Ses pieds continuaient d’avancer dans un mouvement réticent. Comme si en ralentissant sa trajectoire, c’était le temps lui-même qu’il mettait en suspens. Enfin, il aurait bien aimé.
“Hum… j’crois que j’ai goûté moins de bonbons moldus… mes mères sont pas toujours d’accord… Lucy, ma mère moldue… elle veut pas que j’mange des trucs transformés… mais euhm… Elie dit que dans les bonbons sorciers, il y a pas toutes ces saloperies moldues chimiques… et ‘fin… du coup j’insiste pas trop quoi…”
Sans compter tout le sucre qui n’était absolument pas nécessaire à sa croissance ni à sa bonne santé. Et si les deux mamans tombaient d’accord la plupart du temps, certains sujets étaient parfois à l’origine de frictions. Probablement juste un prétexte pour un choc culturel dont il était parfois difficile de faire complètement abstraction malgré toute la bonne volonté.
Le visage du garçon s’assombrit légèrement en pensant à ces instants de conflits. Mais surtout aux paroles particulièrement blessantes qu’il avait eu pour sa mère quelques jours plus tôt. Distrait par sa propre culpabilité, il ne releva la remarque de la jeune fille concernant les cartes de chocogrenouille. Ni l’excès de prudence qui teinta le ton de sa voix. Se cacher, il en avait trop l’habitude pour que ce soit quelque chose de réellement notable.
Il raccrocha le fil de la conversation alors que la demoiselle faisait l’exposé de ses traditions. Son quotidien à lui n’en manquait pas. Et il aimait la manière dont ses mères s’appropriaient certains us et coutumes pour les faire leurs. À la sauce Stevens, comme elles disaient. Pourtant parfois, il se surprenait à souhaiter faire partie de quelque chose de plus grand, d’une communauté qui transcenderait les limites de sa simple famille.
“T’en as déjà vu des Leprechauns ? Moi j’ai déjà vu des fées et des doxys, mais des farfadets, jamais…”

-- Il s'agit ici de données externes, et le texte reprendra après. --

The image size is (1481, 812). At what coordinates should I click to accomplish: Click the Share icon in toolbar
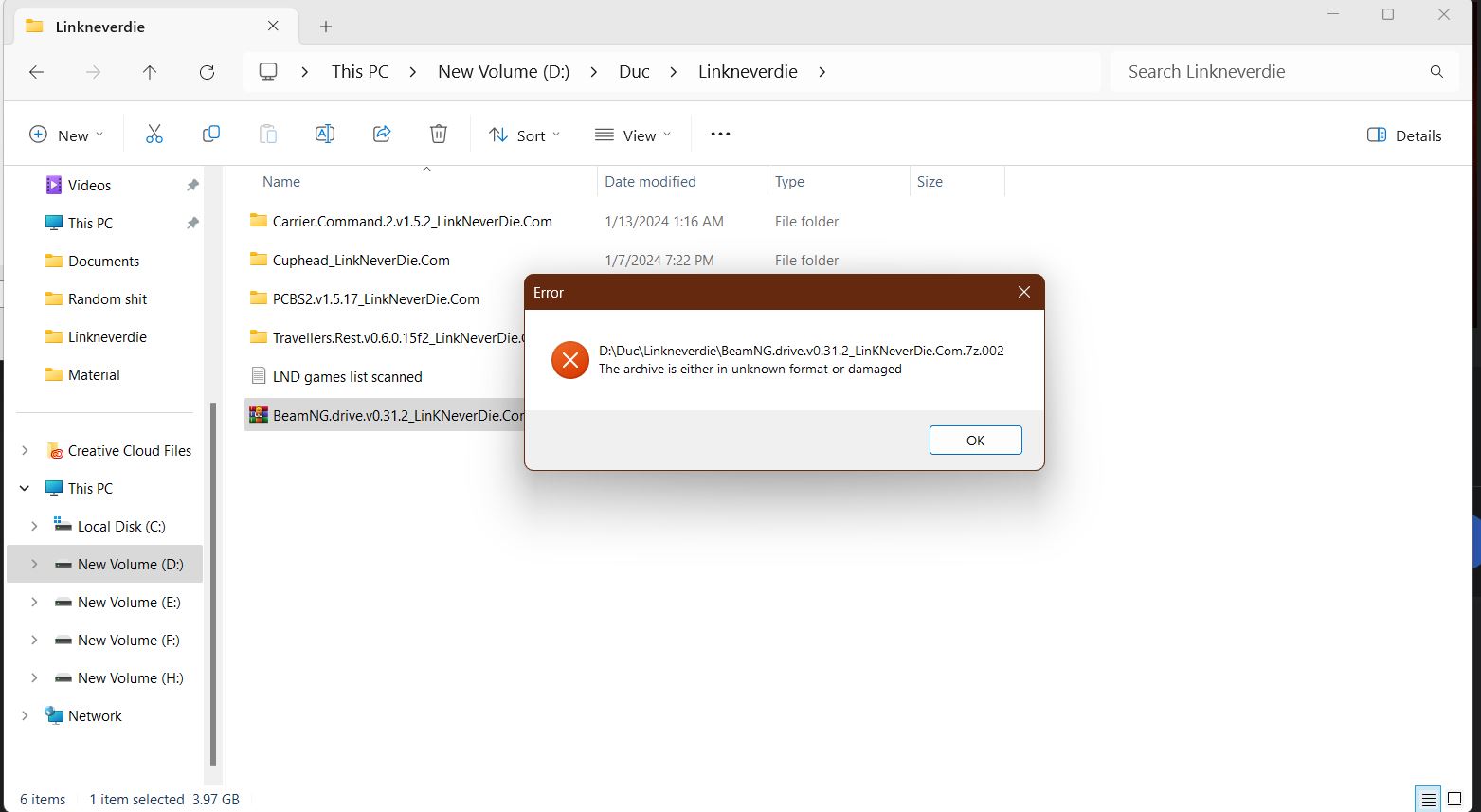(382, 135)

Chassez le naturel et il revenait au galop. Ernest adorait les créatures magiques qui avait largement peuplé ses contes d’enfant. Mais il avait croisé probablement plus de renards, de musaraignes ou de rouge-queues dans les rues de Londres que de niffleurs, de croups ou de focifères. Probablement quelques noueux mais pas assez pour arriver à faire la différence avec un simple hérisson.

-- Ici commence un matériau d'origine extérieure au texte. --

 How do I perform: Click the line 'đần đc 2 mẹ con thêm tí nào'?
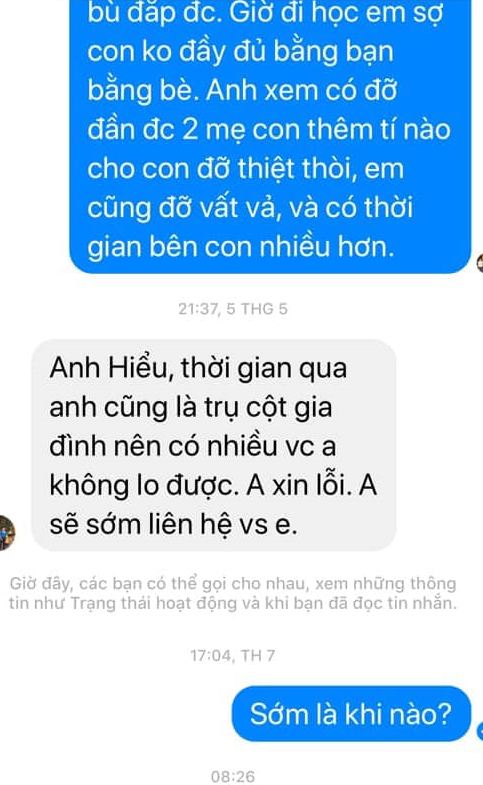coord(269,130)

Ernest releva légèrement la tête et aperçu la structure robuste de briques de la porte du Lion qui s’imposait face à eux. À son sommet trônait une sculpture de l’animal qui, malgré sa position couchée, donnait une impression de puissance et de noblesse. Il pensa pour lui-même qu’il avait rarement vu de serpent représenter de telles valeurs. Jamais en fait. Un sourire timide accroché à la commissure des lèvres, il fit un geste en direction de la porte en fer forgée pour inviter Eileen à passer en premier. Ça y est. C’était la fin.
“Euhm… je… mon métro est là-bas…”
Ernest retrouvait cette posture un peu gauche et timide, ses mains fourrées dans ses poches. Comme si passé les portes de Kew Garden, il était devenu quelqu’un d’autre le temps d’une journée. Comme si ce sanctuaire avait fait tomber toutes ses barrières l’espace de quelques instants. Ou peut-être que c’était elle.
“Du coup, tu… tu m’écriras… pour… me dire que t’es bien rentrée…”
Chez elle en Irlande, ou peut-être juste chez ses grands-parents à Londres. Dès qu’elle en aurait envie. Il espérait le plus tôt possible et nulle doute qu’il continuerait à guetter l’arrivée de Ybou depuis le toit de son appartement.
“Et puis aussi… ‘fin… si t’as des questions sur les plantes carnivores… des trucs qui sont pas claires… ‘fin… je suis pas un expert mais… j’m’y connais quand même un peu… et ma mère aussi…”
Le voilà qui se remettait à tanguer de gauche à droite tel le mât d’un rafiot balancé par le vent, incertain de la direction à prendre.
“Bin euh… ça reste du gingembre, quoi… mais euh, nan… avec le sucre et tout, ça pique toujours un peu… mais pas autant que celui des restaurants… c’est du gingembre confit au vinaigre du coup… bin ça reste fort… comme s’il était frais…”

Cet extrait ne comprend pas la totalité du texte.